• [The data]:
'''

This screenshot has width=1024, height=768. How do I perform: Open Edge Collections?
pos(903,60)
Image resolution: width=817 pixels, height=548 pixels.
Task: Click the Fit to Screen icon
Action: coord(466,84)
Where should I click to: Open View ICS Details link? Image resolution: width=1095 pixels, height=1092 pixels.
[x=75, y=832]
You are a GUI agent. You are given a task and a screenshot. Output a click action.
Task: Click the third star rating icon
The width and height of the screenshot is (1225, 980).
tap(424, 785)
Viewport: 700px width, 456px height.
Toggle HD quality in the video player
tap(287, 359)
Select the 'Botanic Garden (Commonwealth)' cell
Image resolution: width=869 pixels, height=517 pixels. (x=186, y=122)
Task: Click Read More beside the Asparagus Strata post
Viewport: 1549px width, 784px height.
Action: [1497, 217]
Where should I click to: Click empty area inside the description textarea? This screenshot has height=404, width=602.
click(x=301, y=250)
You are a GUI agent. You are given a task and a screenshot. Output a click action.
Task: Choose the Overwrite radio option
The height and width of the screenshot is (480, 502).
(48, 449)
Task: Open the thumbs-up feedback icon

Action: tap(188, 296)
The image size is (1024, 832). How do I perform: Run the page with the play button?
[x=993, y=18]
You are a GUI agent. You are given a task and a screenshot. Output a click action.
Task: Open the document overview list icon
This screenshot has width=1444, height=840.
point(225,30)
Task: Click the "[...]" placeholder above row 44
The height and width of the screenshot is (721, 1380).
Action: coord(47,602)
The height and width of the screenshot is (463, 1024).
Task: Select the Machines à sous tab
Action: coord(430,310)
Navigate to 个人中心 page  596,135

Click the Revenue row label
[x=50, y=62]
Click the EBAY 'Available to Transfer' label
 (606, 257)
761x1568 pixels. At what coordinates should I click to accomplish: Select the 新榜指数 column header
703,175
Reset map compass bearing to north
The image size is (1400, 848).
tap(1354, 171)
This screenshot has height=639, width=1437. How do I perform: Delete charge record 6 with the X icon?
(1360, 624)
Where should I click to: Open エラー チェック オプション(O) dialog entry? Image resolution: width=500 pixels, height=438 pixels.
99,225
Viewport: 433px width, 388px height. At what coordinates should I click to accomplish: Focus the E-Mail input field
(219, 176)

'''

• [What needs to be done]:
Repeat each record in full; every line must match exactly.

• [Written answer]:
This screenshot has width=1024, height=768. How do I perform: Open Edge Collections?
pos(903,60)
Image resolution: width=817 pixels, height=548 pixels.
Task: Click the Fit to Screen icon
Action: coord(466,84)
Where should I click to: Open View ICS Details link? Image resolution: width=1095 pixels, height=1092 pixels.
[x=75, y=832]
You are a GUI agent. You are given a task and a screenshot. Output a click action.
Task: Click the third star rating icon
The width and height of the screenshot is (1225, 980).
tap(424, 785)
Viewport: 700px width, 456px height.
Toggle HD quality in the video player
tap(287, 359)
Select the 'Botanic Garden (Commonwealth)' cell
Image resolution: width=869 pixels, height=517 pixels. (x=186, y=122)
Task: Click Read More beside the Asparagus Strata post
Viewport: 1549px width, 784px height.
Action: [1497, 217]
Where should I click to: Click empty area inside the description textarea? This screenshot has height=404, width=602.
click(x=301, y=250)
You are a GUI agent. You are given a task and a screenshot. Output a click action.
Task: Choose the Overwrite radio option
The height and width of the screenshot is (480, 502).
(48, 449)
Task: Open the thumbs-up feedback icon

Action: tap(188, 296)
The image size is (1024, 832). How do I perform: Run the page with the play button?
[x=993, y=18]
You are a GUI agent. You are given a task and a screenshot. Output a click action.
Task: Open the document overview list icon
This screenshot has width=1444, height=840.
point(225,30)
Task: Click the "[...]" placeholder above row 44
The height and width of the screenshot is (721, 1380).
Action: coord(47,602)
The height and width of the screenshot is (463, 1024).
Task: Select the Machines à sous tab
Action: coord(430,310)
Navigate to 个人中心 page  596,135

Click the Revenue row label
[x=50, y=62]
Click the EBAY 'Available to Transfer' label
 (606, 257)
761x1568 pixels. At what coordinates should I click to accomplish: Select the 新榜指数 column header
703,175
Reset map compass bearing to north
The image size is (1400, 848).
tap(1354, 171)
This screenshot has height=639, width=1437. How do I perform: Delete charge record 6 with the X icon?
(1360, 624)
Where should I click to: Open エラー チェック オプション(O) dialog entry? Image resolution: width=500 pixels, height=438 pixels.
99,225
Viewport: 433px width, 388px height. At what coordinates should I click to accomplish: Focus the E-Mail input field
(219, 176)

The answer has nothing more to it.